_Exercise goal_. Skip all pictures. Set down only the lines starting at the line containing "Given: Click the" and running to the end of the listing.

_Data to examine_.
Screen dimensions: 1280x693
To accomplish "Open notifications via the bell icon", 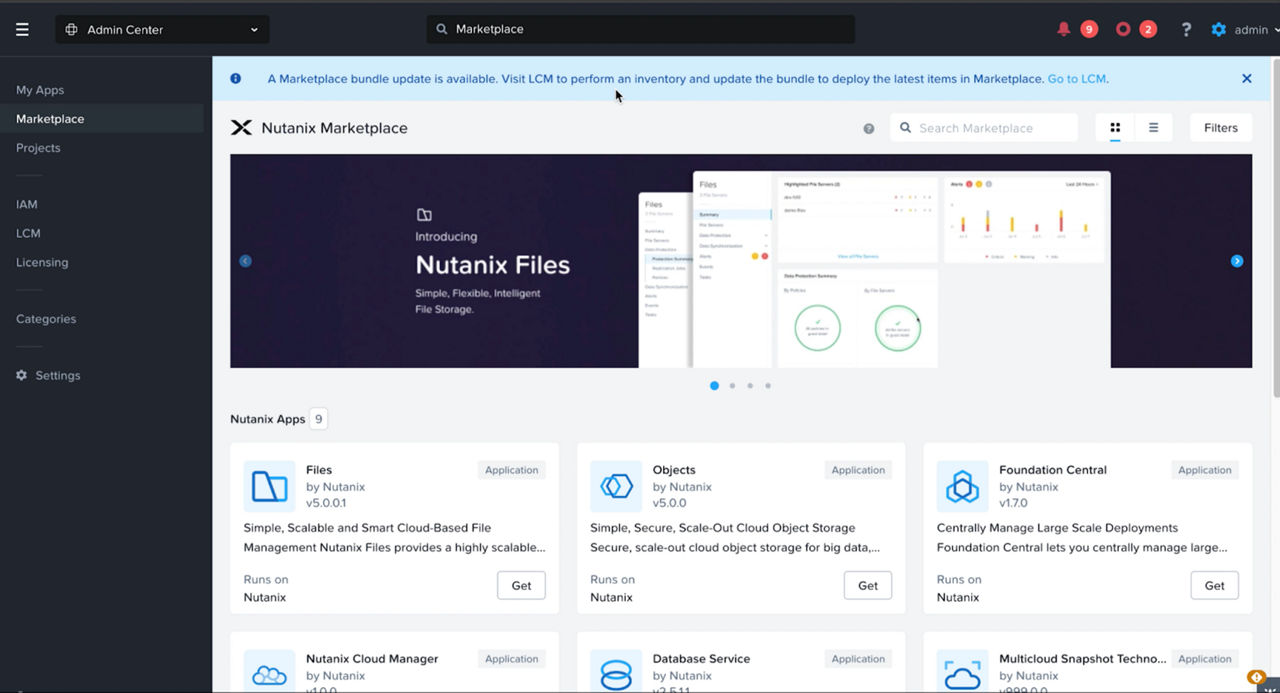I will coord(1063,29).
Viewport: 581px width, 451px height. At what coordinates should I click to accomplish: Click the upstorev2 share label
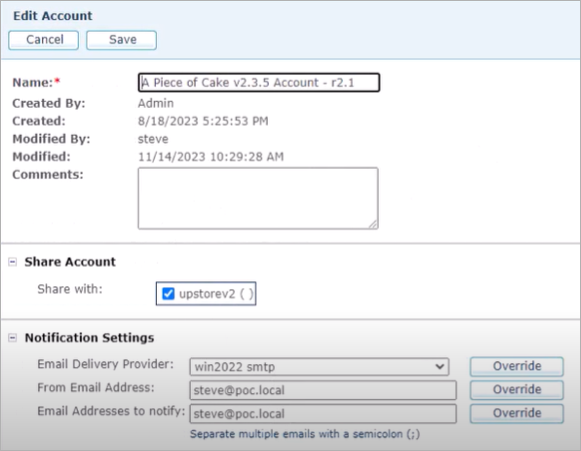[x=216, y=294]
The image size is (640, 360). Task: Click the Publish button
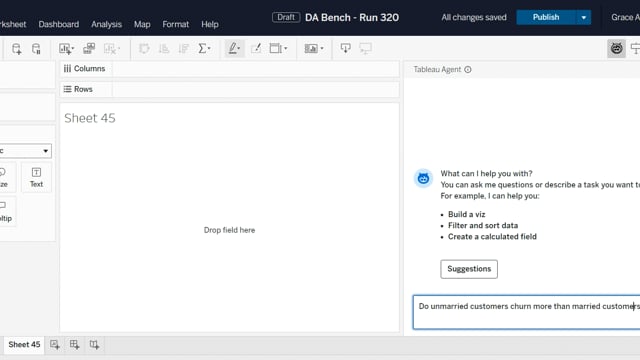546,18
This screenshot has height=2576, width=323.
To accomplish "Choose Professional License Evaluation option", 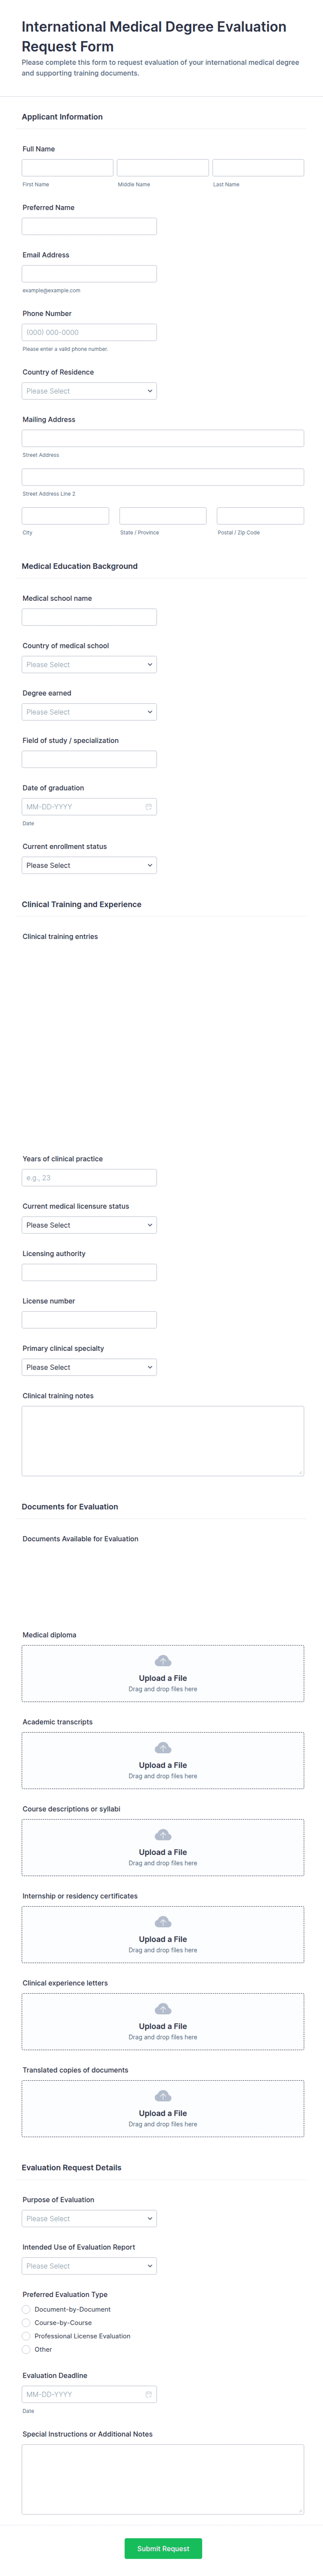I will (x=26, y=2336).
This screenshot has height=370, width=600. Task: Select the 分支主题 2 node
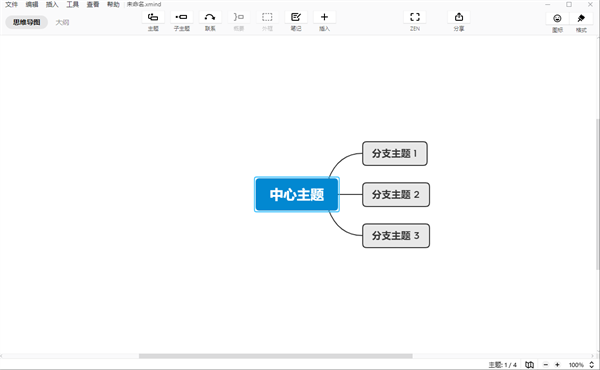[x=396, y=194]
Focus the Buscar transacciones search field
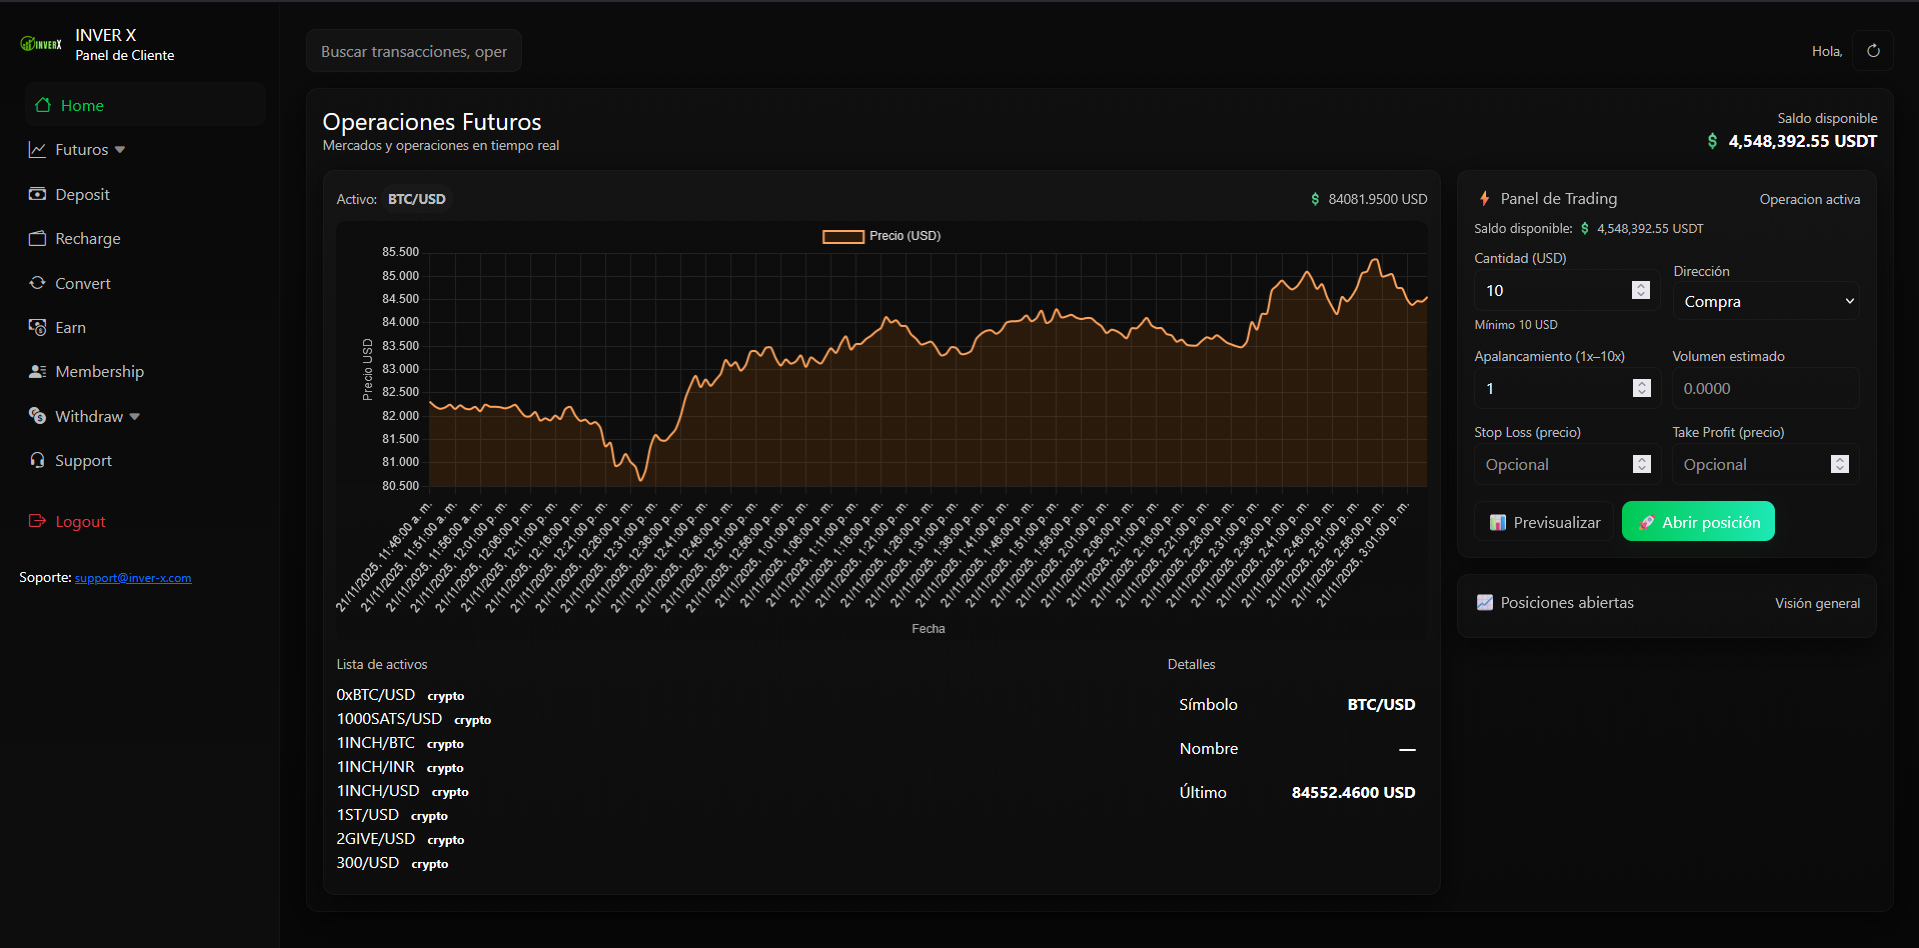The width and height of the screenshot is (1919, 948). click(x=414, y=51)
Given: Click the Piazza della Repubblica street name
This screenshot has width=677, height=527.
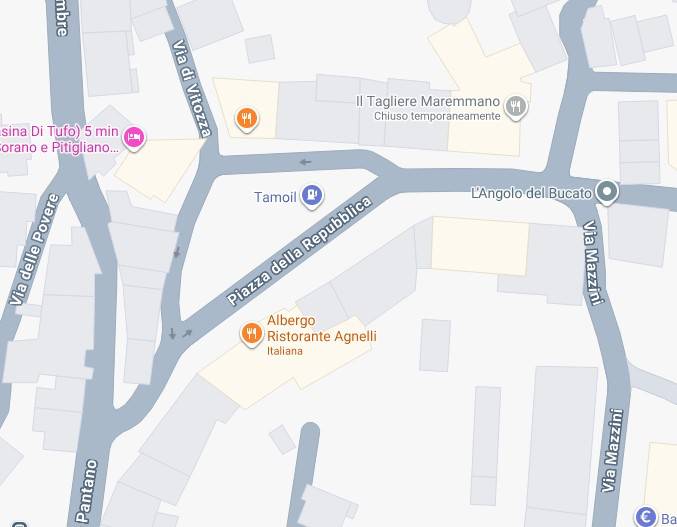Looking at the screenshot, I should point(299,250).
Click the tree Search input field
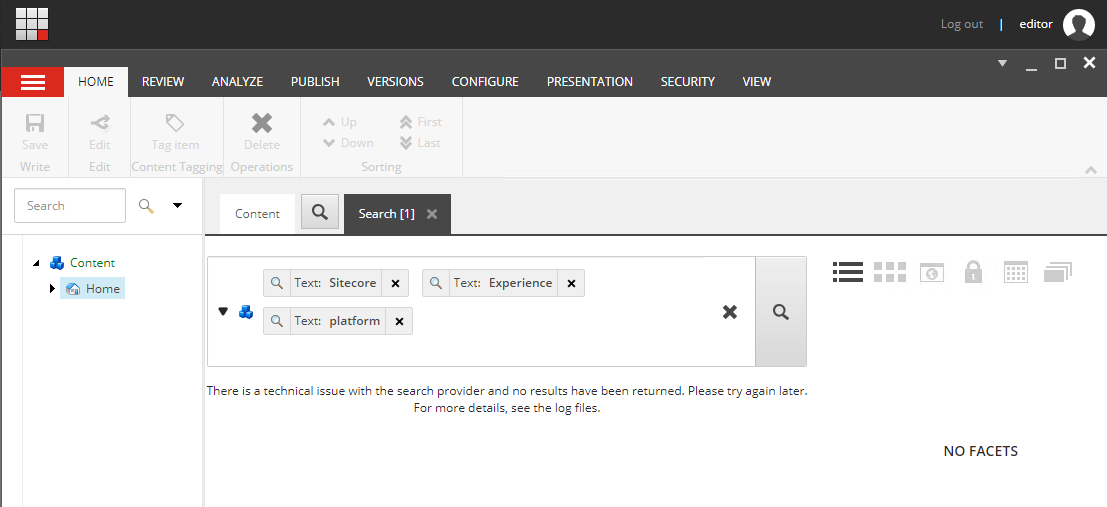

_Answer to this task_.
Given: Click the Piazza della Repubblica street name
This screenshot has width=677, height=527.
Looking at the screenshot, I should point(299,250).
Click the tree Search input field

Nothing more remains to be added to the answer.